He's in the middle of deciding whether he's going to pass out or not from lack of eating when a deafening loud pop echoes in his ears. 

Sam blinks sharply and jerks. His movements are sluggish, and he can't really bring himself to care. He turns his head and stares over the rumpled sheets off the edge of his old, creaky mattress with vague disinterest.

There is a dark-haired boy sprawled on the cheap linoleum floor of his motel room.

Sam blinks again while he processes this fact. A dark mop of hair swims into focus.
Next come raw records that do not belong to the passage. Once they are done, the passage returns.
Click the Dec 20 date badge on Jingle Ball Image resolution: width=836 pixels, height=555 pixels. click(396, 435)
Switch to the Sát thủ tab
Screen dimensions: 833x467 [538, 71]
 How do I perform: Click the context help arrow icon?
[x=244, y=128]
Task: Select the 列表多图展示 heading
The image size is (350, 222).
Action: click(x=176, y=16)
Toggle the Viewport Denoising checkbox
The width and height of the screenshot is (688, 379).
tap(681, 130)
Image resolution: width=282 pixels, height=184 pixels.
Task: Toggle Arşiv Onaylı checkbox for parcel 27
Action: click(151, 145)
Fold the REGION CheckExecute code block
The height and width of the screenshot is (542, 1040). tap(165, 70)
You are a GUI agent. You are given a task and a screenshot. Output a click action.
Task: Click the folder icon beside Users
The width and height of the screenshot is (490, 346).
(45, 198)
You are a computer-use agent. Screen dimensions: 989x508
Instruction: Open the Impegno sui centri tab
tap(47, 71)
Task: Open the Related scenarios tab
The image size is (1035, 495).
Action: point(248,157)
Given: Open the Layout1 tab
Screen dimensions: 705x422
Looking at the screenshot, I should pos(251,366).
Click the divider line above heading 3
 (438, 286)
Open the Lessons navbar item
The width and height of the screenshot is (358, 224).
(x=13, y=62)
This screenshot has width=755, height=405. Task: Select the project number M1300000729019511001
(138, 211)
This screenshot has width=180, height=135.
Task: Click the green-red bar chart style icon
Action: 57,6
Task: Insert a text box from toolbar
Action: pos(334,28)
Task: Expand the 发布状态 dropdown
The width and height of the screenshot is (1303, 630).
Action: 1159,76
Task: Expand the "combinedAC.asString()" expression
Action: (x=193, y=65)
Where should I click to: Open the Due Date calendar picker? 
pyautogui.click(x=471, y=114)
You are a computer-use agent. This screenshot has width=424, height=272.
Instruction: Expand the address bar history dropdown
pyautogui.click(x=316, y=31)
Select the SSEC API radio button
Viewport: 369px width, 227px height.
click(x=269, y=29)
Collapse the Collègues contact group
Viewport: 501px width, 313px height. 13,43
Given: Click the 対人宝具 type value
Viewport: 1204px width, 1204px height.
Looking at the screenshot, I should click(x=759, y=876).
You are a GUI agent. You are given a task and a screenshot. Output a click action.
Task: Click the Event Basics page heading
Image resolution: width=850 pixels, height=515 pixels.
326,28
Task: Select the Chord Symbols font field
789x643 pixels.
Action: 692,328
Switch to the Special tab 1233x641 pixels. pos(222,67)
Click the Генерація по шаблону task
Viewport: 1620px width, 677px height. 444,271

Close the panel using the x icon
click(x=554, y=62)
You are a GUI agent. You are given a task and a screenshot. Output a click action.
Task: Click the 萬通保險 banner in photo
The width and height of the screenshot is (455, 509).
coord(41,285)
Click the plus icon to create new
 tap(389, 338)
There is a boy on the floor of his motel room.

"Uh...you okay kid?" Sam finally asks. His voice grates like sandpaper, parched and painful from dehydration. He can't remember the last time he had a sip of water. He doesn't care to.

The dark mop flops wildly as the head its attached to shakes like a wet dog. Eventually a small face peers up at Sam, dark eyes wide and fearful. they seem to flood with - relief? - when they settle on him, rumpled and ridiculous as Sam must look.

"Sam!"

Sam blinks. "We met?"

They haven't met. Sam has an excellent memory. He'd know they'd come across spontaneously appearing children before.

"God, I hope not," is the mystifying answer he receives in response.

Sam blinks again. Hard. He's vaguely aware he should probably be reaching for his gun, or silver knife, or - anything, really. But again, dying would be a relief, so he doesn't really give a shit if he gets ganked by mysteriously-appearing children in his motel room or not. He wishes he could die a hunter's death at this point.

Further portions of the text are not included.